**Things to do**
1) Rewrite the Boston Marathon account from "He describes the" to "area of Boston.", swapping "SWAT teams" for "tactical teams".
2) Answer these from the Boston Marathon account:
(a) What did Mr Vaughn have strapped to his head during the race?
(b) At about what local time was the first explosion?
(c) Roughly how many runners took part in the race?

**Selected text**
>>>>>

Boston Marathon competitor Phil Vaughn was less than a kilometre from the finish line of when he heard a noise he describes as a 'boom' along the road ahead.
“I didn't even think of it as being anything other than maybe a celebration,” he says. “It didn't even enter my mind that a bomb had gone off.”
Mr Vaughn, who works for an affiliate of CBS News in Boston, was running the race as he'd done twice before, with a GoPro camera strapped to his head.
He knew something had gone wrong when police stepped onto the course to stop runners.
MORE: Phil Vaughn full interview
News that makes sense
Your trusted source for staying up-to-date with the world around you. Get free daily news updates and analysis, straight to your inbox.
“I knew that they don't stop the Boston Marathon for anything trivial.”
“I was one of the first people to be stopped, and I looked back after about 20 seconds."
"Runners were just piling up behind us; there were still a lot of runners of the course.”
He describes the next few minutes as confused and chaotic.
“We started seeing SWAT teams going by us into the finish line area… and then we started seeing spectators come running away from the finish line area towards us, and they looked like they were panicked.”
The Boston Marathon finishes on Boylston Street, in the Back Bay area of Boston.
At the time of the first explosion, about 2.50pm local time, the lead runners had already crossed the finish line.
Mr Vaughn says it was mostly “mid-pack runners, and people who run for charity,” who were in the vicinity at the time.
“And a lot of spectators,” he adds.
An estimated 500,000 people gather in Boston to watch the race, with some 27,000 runners taking part.
“Spectators line the entire course, but for the last, I would say, five kilometres, there are lots of spectators,” says Mr Vaughn.
“I can't even guess to imagine how many there are. They are lined up sometimes ten deep, back from the road."
“And once you get onto Boylston… they're even deeper than that.”
Mr Vaughn didn't have a clear view of the finish line because of a turn in the road. He says police teams prevented him from getting any closer.
"We weren't told to do anything. We were just told that we weren't going to continue towards the finish line."

<<<<<

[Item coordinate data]

>>>>>

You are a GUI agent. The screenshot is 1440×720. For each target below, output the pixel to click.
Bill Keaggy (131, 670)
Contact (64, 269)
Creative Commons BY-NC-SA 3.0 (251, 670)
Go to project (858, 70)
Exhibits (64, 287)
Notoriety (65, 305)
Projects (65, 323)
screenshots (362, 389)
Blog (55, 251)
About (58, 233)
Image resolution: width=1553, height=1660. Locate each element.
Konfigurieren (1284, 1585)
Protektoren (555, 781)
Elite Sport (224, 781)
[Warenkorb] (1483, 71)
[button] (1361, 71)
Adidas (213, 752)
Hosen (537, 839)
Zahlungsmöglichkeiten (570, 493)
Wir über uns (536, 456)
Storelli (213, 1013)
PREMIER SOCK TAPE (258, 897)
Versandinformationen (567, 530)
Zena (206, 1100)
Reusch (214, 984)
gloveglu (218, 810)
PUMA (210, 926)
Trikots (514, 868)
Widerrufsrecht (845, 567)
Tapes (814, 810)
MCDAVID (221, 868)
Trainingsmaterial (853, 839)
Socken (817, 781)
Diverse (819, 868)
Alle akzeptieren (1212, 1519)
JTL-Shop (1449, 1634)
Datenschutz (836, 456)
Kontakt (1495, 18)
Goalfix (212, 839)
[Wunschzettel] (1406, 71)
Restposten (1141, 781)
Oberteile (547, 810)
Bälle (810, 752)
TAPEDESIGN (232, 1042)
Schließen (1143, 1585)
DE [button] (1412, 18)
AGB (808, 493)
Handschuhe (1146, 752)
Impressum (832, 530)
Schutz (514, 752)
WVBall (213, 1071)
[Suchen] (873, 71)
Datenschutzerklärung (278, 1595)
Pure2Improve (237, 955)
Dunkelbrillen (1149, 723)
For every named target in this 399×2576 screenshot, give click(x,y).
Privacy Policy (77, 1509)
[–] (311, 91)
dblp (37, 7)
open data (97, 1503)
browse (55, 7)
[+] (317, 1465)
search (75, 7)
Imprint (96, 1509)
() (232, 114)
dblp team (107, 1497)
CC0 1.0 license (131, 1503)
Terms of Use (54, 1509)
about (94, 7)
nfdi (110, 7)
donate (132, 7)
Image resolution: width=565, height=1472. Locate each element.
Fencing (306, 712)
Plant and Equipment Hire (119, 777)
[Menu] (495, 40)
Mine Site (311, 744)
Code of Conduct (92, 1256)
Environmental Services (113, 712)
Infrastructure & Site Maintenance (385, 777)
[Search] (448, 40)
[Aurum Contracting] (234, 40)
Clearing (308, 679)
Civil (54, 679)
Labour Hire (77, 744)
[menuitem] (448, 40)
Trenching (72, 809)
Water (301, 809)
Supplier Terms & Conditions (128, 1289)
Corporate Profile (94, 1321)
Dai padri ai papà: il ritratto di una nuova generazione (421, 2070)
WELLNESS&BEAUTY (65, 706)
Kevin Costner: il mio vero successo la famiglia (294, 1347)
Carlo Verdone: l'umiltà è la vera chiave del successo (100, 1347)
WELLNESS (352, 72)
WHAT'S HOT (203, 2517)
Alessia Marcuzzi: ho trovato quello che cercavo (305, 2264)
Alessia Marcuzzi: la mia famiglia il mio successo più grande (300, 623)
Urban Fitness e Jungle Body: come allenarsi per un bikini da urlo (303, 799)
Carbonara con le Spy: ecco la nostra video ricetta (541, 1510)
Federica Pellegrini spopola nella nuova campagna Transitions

<<<<<

**Exercise solutions**
1)
He describes the next few minutes as confused and chaotic.
“We started seeing tactical teams going by us into the finish line area… and then we started seeing spectators come running away from the finish line area towards us, and they looked like they were panicked.”
The Boston Marathon finishes on Boylston Street, in the Back Bay area of Boston.

2)
(a) A GoPro camera.
(b) About 2.50pm.
(c) Some 27,000.